[Work required] Retype each record below word for word, pictures excluded.

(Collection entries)
--------------------------------

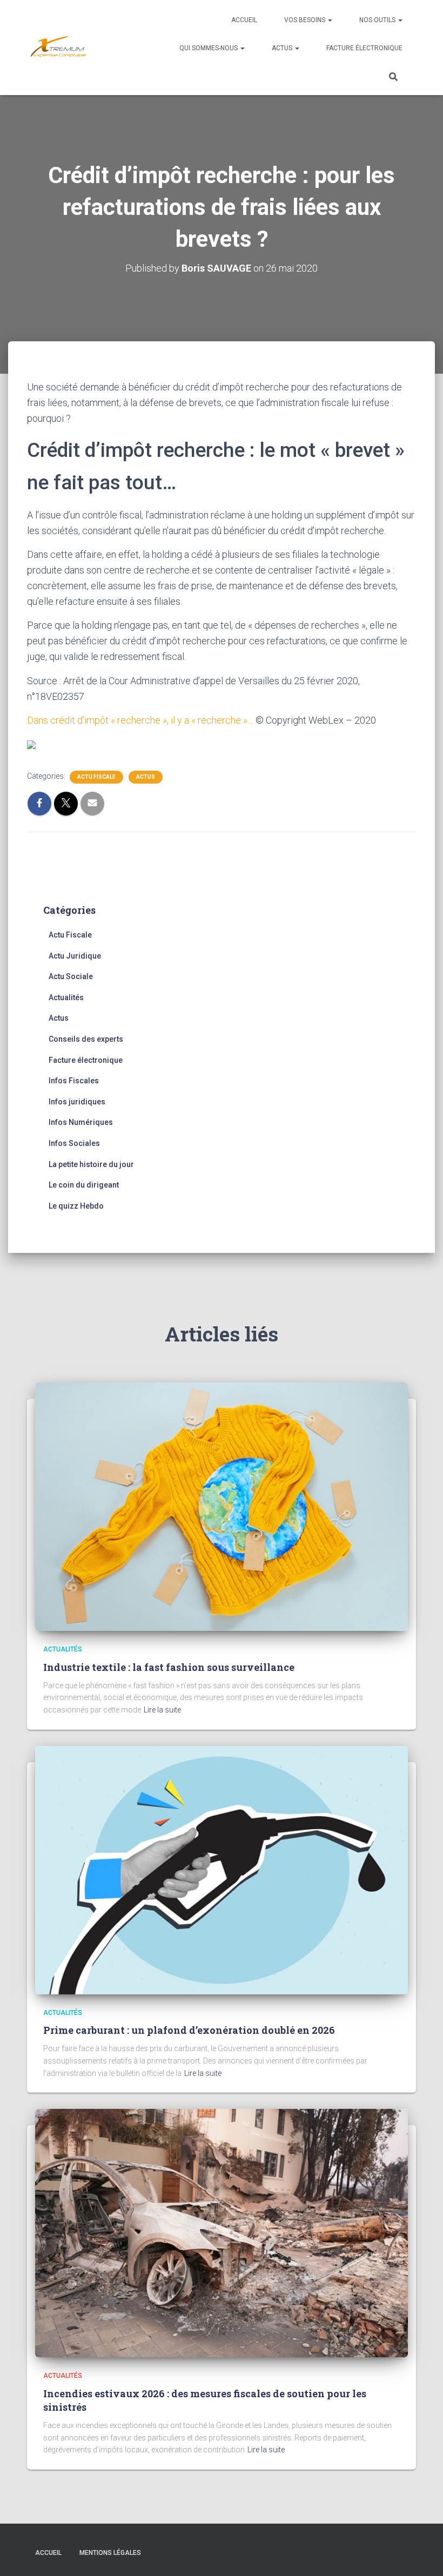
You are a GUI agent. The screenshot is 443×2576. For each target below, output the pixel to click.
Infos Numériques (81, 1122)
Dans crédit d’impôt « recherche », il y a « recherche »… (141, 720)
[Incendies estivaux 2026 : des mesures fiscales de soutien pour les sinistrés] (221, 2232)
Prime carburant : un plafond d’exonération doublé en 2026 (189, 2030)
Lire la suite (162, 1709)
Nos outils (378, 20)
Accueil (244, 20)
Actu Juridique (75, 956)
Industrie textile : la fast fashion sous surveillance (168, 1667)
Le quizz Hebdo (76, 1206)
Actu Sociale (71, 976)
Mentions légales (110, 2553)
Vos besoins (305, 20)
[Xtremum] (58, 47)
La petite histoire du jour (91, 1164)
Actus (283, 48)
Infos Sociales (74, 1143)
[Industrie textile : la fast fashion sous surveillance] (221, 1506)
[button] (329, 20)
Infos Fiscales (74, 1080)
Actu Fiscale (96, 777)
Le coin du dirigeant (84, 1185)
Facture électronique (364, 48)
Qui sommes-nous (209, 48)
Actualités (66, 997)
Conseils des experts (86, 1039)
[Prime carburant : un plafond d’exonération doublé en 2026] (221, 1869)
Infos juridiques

--------------------------------

[Expected output]
You are a GUI agent. The screenshot is 443×2576. For each target below, output the pixel to click.
Infos Numériques (81, 1122)
Dans crédit d’impôt « recherche », il y a « recherche »… (141, 720)
[Incendies estivaux 2026 : des mesures fiscales de soutien pour les sinistrés] (221, 2232)
Prime carburant : un plafond d’exonération doublé en 2026 (189, 2030)
Lire la suite (162, 1709)
Nos outils (378, 20)
Accueil (244, 20)
Actu Juridique (75, 956)
Industrie textile : la fast fashion sous surveillance (168, 1667)
Le quizz Hebdo (76, 1206)
Actu Sociale (71, 976)
Mentions légales (110, 2553)
Vos besoins (305, 20)
[Xtremum] (58, 47)
La petite histoire du jour (91, 1164)
Actus (283, 48)
Infos Sociales (74, 1143)
[Industrie textile : la fast fashion sous surveillance] (221, 1506)
[button] (329, 20)
Infos Fiscales (74, 1080)
Actu Fiscale (96, 777)
Le coin du dirigeant (84, 1185)
Facture électronique (364, 48)
Qui sommes-nous (209, 48)
Actualités (66, 997)
Conseils des experts (86, 1039)
[Prime carburant : un plafond d’exonération doublé en 2026] (221, 1869)
Infos juridiques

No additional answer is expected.